Do: Understand that being a bridesmaid is a commitment.
Don’t: Say yes when you can’t be counted on.
Being in a wedding is a huge commitment. There are showers, dress fittings, parties and events associated with the big day that require your attendance. I was in a wedding that required me to be at three different engagement parties. In addition to that, there were also two showers and two bachelorette parties. We did a couple’s golf outing, a formal shower and a family shower. I felt like a celebrity and thought I needed a personal assistant to keep up. I knew I had obligated myself by accepting the invite to be a bridesmaid so instead of whining about it, I had fun.
Do: Prepare to spend some cash.
Don’t: Expect the bride to foot the bill.
First, it’s the dress, (even if you HATE it!) then it’s the shower, the bachelorette party and before you know it, it’s wedding gift time. In addition to shelling out the cash for a wedding gift, expect to pay your part in putting together the bridal shower and attending the bachelorette party. My sister had a bridal shower and get-together in Lake Tahoe for friends and the wedding party. Fun comes with a price tag at times. We all pitched in to cover her expenses while also taking care of our own. If the bride offers to foot the bill, by all means, allow her. If she doesn’t offer, chances are you’re going Dutch. Bring the plastic.
Do: Have fun and relax with a couple alcoholic beverages.

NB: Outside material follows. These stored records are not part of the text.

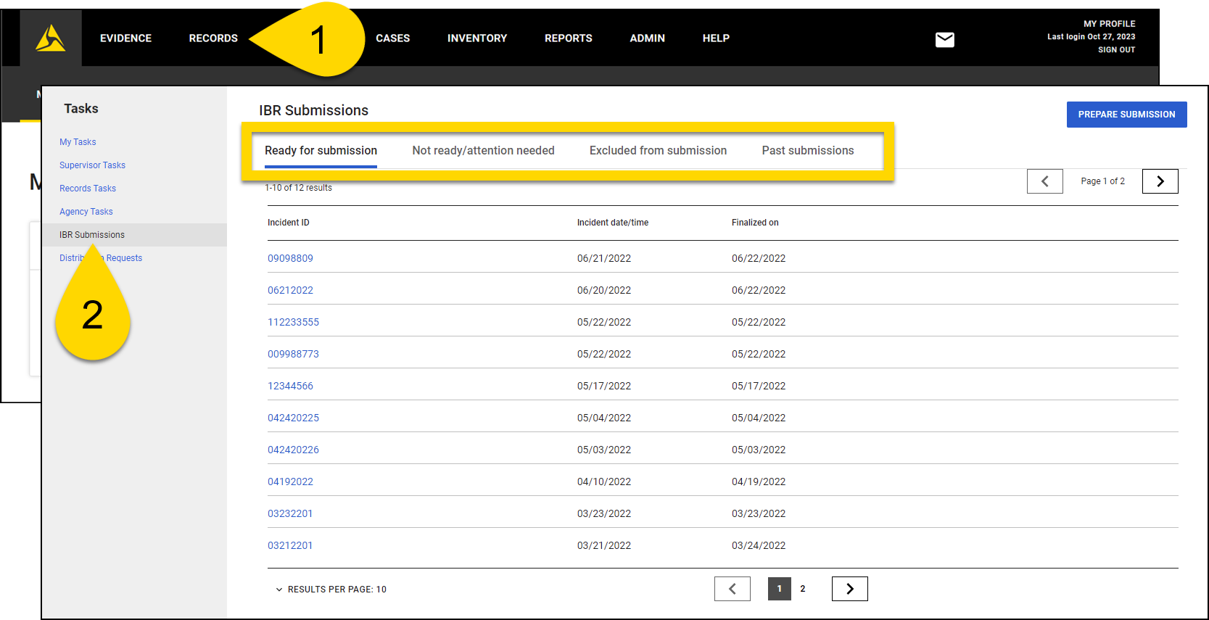This screenshot has height=620, width=1209.
Task: Open incident 09098809
Action: [290, 258]
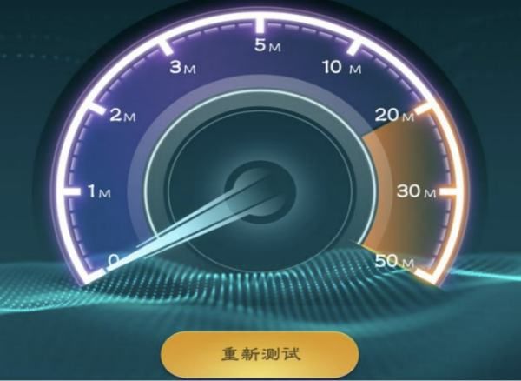The width and height of the screenshot is (521, 381).
Task: Click the center hub of the gauge
Action: [260, 193]
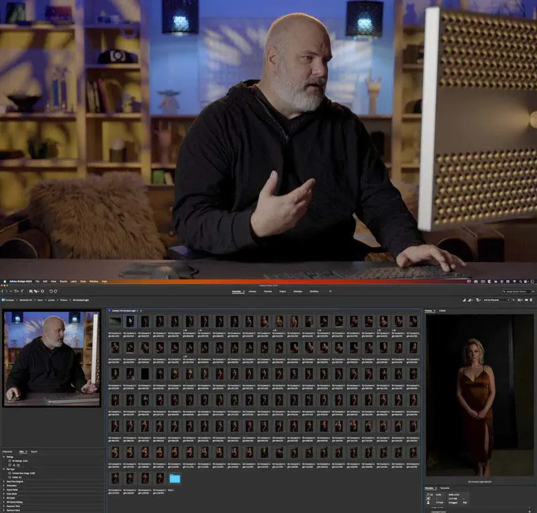
Task: Select the blue folder thumbnail in Content
Action: point(175,478)
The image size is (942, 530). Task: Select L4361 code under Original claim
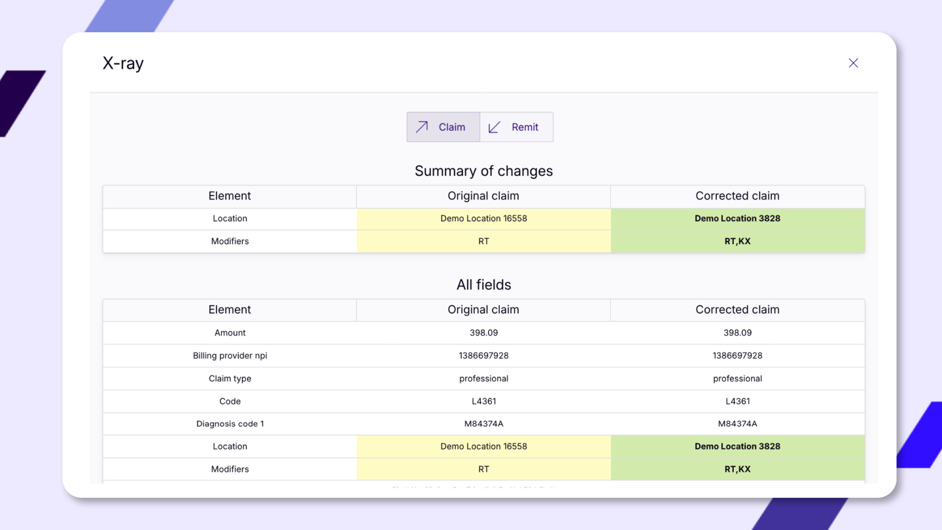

Don’t: Drink so much you need a cane to make it down the aisle
Anyone will tell you that the best part of a wedding is the party after the vows. At my sister’s wedding, rule number one was “don’t get wasted” (boo!). Drinks in moderation were acceptable (and encouraged) but consuming too much and moonwalking down the aisle was strictly prohibited (she’s always been the more responsible kid). That was kind of a bummer but, since it was her day, I agreed and signed the invisible contract to behave. Stealing the spotlight away from the bride is more than a “don’t” it’s a finger-wagging-NO-NO.
Do: Be nice
Don’t: Be rude
I know the dress is ugly and the color brown makes you look washed out but it’s not your day so, zip it. I often rely on the opinion of my friend’s. In truth, it matters. Ultimately though, I always make the final call (even though I’m no fashion diva). Expect the same from the bride. Offering honest input about colors, venues and dresses will be respected, in most cases. Being rude and crying about the “ugly dress” will only cause tension. So, like all good bridesmaids before you: Wear the dress, act like you’re Jennifer Aniston and then donate it to a local charity that helps high school girls find prom dresses.